We have just heard from the Minister that work is the route out of poverty, but why is it that, contrary to the Government’s divisive narrative, more people in work— 7.4 million people—are in poverty than ever before? Three million children of the 4 million living in poverty are living in families where someone is working. How can that be a success story of the Government? When will they start to look at the structural issues in the labour market and at the productivity crisis rather than victimising the poorest? Four out of five people on low incomes now will still be on low incomes in 10 years. What have the Government done about that?

The motion raises some of the important questions hanging over the Government’s flagship programme, universal credit. We supported the original principles of universal credit—to make sure that work always pays, by allowing people to work more hours without the fear of being made worse off.
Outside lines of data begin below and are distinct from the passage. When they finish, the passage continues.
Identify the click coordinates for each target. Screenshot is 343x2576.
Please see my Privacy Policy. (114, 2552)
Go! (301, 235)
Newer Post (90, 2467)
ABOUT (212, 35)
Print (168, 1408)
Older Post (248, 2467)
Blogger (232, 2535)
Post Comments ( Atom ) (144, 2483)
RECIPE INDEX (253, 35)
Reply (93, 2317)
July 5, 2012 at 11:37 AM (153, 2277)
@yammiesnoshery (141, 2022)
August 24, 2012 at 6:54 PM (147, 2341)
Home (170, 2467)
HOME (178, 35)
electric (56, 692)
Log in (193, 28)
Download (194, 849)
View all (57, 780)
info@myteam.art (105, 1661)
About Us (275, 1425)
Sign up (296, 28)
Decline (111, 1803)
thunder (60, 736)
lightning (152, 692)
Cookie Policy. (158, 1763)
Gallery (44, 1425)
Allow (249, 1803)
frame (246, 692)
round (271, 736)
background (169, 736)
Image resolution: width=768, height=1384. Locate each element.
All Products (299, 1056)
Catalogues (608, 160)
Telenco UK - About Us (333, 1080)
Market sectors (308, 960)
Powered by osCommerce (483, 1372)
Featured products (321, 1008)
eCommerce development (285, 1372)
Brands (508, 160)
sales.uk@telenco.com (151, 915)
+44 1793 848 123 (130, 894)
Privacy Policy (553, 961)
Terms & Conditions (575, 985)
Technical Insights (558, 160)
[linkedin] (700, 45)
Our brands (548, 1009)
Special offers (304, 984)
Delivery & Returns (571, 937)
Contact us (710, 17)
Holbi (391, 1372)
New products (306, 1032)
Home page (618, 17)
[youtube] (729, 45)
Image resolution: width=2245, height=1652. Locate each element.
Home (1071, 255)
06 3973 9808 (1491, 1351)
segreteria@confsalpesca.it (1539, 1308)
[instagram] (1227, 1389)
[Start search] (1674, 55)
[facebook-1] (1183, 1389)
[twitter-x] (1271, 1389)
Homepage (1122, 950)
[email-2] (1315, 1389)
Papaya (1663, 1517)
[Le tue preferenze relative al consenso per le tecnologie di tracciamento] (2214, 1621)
Universal credit had the potential to address inequality, by targeting employment support to those on low pay, reducing the cliff edge associated with other support, such as tax credits, as the Minister said.

However, we are a world away from the project initially lauded by the Government. We have been through seven delays in implementation, a reset by the Major Projects Authority, criticism from the National Audit Office and costs spiralling out of control. The many practical issues with the programme have yet to be sorted out, and a full working delivery is still a distant prospect. Fundamentally, there are key flaws in the design of UC.

Take, for example, the issue of four-weekly payments, with people being paid twice during one universal credit assessment period and expected to re-apply for support the following month. As hon. Members can imagine, many people do not know they have to reapply, so it comes as a rather unpleasant surprise when the Department refuses them support. Will the Minister please update us on progress in dealing with four-weekly payments?​

Or perhaps we should look at the impact of universal credit’s so-called long hello. Last year, a report by The Guardian showed that the shocking 42-day wait to receive the first payment had sent claimants’ food bank use and rent arrears spiralling. One survey of landlords responsible for 3,000 households on universal credit found that eight out of 10 tenants were in arrears. Will the Minister commit to immediately reducing that waiting time and to providing immediate access to hardship funds so that people do not have the current two-week delay?

On sanctions, I am pleased that the Government are finally seeing the evidence of how damaging the system is and its impact on getting people off-flow. We cannot underestimate the impact of sanctions when it comes to the rosy picture of falling claimant counts. Under the UC regulations of 2014, the Government are able to sanction people who are in work on low pay. We are now starting to see more people who are already working—doing the right thing—being sanctioned because they are not working hard enough. One million people on zero-hours contracts are potentially under threat from this Government.

Most important for low-income families has been this Government’s slashing of the programme’s budgets, significantly undermining the principle that work will always pay under the scheme. Cuts to the work allowances of universal credit will mean that, on average, claimants receive £2,100 a year less than if they were on UC. The autumn statement had no impact on this.

The hon. Member for Inverness, Nairn, Badenoch and Strathspey mentioned the impact of this Government’s horrendous cuts on disabled people. With nearly £30 billion of cuts to 3.7 million people, we are definitely going to see more than 5 million disabled people pushed into poverty. We also heard about the jobcentre closures. It seems that the universal credit programme will no longer make work pay. It was built by a Government who believe that the best way to help people into work is by shutting jobcentres. We believe that, like our NHS, the social security system should be based on principles of dignity, inclusion and support, and Labour will do this.”